- Recorded data
[Start of section]

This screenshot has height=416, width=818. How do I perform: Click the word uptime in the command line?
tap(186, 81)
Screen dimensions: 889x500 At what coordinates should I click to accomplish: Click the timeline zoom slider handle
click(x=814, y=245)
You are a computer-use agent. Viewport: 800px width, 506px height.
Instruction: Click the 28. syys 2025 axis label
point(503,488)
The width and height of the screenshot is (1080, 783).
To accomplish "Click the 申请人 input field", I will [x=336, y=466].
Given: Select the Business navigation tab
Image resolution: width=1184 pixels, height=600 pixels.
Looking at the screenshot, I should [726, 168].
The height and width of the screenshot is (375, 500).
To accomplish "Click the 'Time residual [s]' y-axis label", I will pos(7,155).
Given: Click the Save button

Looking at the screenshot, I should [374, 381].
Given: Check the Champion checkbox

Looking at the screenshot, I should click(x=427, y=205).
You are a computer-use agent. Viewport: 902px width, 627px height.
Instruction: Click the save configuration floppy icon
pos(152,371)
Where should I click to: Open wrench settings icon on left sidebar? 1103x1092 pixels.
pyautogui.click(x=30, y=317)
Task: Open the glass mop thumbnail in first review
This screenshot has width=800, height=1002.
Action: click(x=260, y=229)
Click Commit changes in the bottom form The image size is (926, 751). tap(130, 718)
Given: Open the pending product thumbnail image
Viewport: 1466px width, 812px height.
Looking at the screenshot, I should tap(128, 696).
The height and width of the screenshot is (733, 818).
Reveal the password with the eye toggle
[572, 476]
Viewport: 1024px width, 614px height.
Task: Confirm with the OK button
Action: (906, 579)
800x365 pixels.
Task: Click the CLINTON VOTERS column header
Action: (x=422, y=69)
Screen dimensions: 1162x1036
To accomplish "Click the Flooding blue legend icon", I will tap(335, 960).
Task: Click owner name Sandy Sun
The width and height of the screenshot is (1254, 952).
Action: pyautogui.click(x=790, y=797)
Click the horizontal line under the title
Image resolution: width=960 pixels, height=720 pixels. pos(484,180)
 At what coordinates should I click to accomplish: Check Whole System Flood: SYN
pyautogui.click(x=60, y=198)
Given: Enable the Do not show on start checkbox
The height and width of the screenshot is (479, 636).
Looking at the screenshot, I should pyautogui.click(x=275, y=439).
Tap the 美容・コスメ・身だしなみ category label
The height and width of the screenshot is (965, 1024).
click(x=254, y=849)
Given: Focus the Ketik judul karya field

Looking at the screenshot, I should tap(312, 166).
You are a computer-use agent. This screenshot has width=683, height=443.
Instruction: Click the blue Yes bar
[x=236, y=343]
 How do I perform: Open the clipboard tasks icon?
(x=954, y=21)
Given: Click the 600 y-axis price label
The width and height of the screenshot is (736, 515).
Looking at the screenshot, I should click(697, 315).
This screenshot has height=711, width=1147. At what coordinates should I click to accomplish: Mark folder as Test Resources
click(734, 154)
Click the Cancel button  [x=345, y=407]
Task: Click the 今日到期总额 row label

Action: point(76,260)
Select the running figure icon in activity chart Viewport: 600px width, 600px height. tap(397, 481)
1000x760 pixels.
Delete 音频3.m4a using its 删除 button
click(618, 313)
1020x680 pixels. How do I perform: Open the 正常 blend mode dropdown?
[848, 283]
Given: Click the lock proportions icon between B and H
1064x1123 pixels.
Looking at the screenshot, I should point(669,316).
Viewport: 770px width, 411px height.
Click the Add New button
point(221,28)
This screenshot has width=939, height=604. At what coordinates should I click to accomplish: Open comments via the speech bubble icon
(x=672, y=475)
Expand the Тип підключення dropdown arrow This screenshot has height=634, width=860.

[End of section]

- What is needed
Your task is to output the material above exactly.

- Answer below
This screenshot has height=416, width=818. How do I perform: Click the word uptime in the command line?
tap(186, 81)
Screen dimensions: 889x500 At what coordinates should I click to accomplish: Click the timeline zoom slider handle
click(x=814, y=245)
You are a computer-use agent. Viewport: 800px width, 506px height.
Instruction: Click the 28. syys 2025 axis label
point(503,488)
The width and height of the screenshot is (1080, 783).
To accomplish "Click the 申请人 input field", I will [x=336, y=466].
Given: Select the Business navigation tab
Image resolution: width=1184 pixels, height=600 pixels.
Looking at the screenshot, I should [726, 168].
The height and width of the screenshot is (375, 500).
To accomplish "Click the 'Time residual [s]' y-axis label", I will pos(7,155).
Given: Click the Save button

Looking at the screenshot, I should [374, 381].
Given: Check the Champion checkbox

Looking at the screenshot, I should click(x=427, y=205).
You are a computer-use agent. Viewport: 902px width, 627px height.
Instruction: Click the save configuration floppy icon
pos(152,371)
Where should I click to: Open wrench settings icon on left sidebar? 1103x1092 pixels.
pyautogui.click(x=30, y=317)
Task: Open the glass mop thumbnail in first review
This screenshot has width=800, height=1002.
Action: click(x=260, y=229)
Click Commit changes in the bottom form The image size is (926, 751). tap(130, 718)
Given: Open the pending product thumbnail image
Viewport: 1466px width, 812px height.
Looking at the screenshot, I should tap(128, 696).
The height and width of the screenshot is (733, 818).
Reveal the password with the eye toggle
[572, 476]
Viewport: 1024px width, 614px height.
Task: Confirm with the OK button
Action: (906, 579)
800x365 pixels.
Task: Click the CLINTON VOTERS column header
Action: (x=422, y=69)
Screen dimensions: 1162x1036
To accomplish "Click the Flooding blue legend icon", I will tap(335, 960).
Task: Click owner name Sandy Sun
The width and height of the screenshot is (1254, 952).
Action: pyautogui.click(x=790, y=797)
Click the horizontal line under the title
Image resolution: width=960 pixels, height=720 pixels. pos(484,180)
 At what coordinates should I click to accomplish: Check Whole System Flood: SYN
pyautogui.click(x=60, y=198)
Given: Enable the Do not show on start checkbox
The height and width of the screenshot is (479, 636).
Looking at the screenshot, I should pyautogui.click(x=275, y=439).
Tap the 美容・コスメ・身だしなみ category label
The height and width of the screenshot is (965, 1024).
click(x=254, y=849)
Given: Focus the Ketik judul karya field

Looking at the screenshot, I should tap(312, 166).
You are a computer-use agent. This screenshot has width=683, height=443.
Instruction: Click the blue Yes bar
[x=236, y=343]
 How do I perform: Open the clipboard tasks icon?
(x=954, y=21)
Given: Click the 600 y-axis price label
The width and height of the screenshot is (736, 515).
Looking at the screenshot, I should click(697, 315).
This screenshot has height=711, width=1147. At what coordinates should I click to accomplish: Mark folder as Test Resources
click(734, 154)
Click the Cancel button  [x=345, y=407]
Task: Click the 今日到期总额 row label

Action: point(76,260)
Select the running figure icon in activity chart Viewport: 600px width, 600px height. tap(397, 481)
1000x760 pixels.
Delete 音频3.m4a using its 删除 button
click(618, 313)
1020x680 pixels. How do I perform: Open the 正常 blend mode dropdown?
[848, 283]
Given: Click the lock proportions icon between B and H
1064x1123 pixels.
Looking at the screenshot, I should point(669,316).
Viewport: 770px width, 411px height.
Click the Add New button
point(221,28)
This screenshot has width=939, height=604. At what coordinates should I click to accomplish: Open comments via the speech bubble icon
(x=672, y=475)
Expand the Тип підключення dropdown arrow This screenshot has height=634, width=860.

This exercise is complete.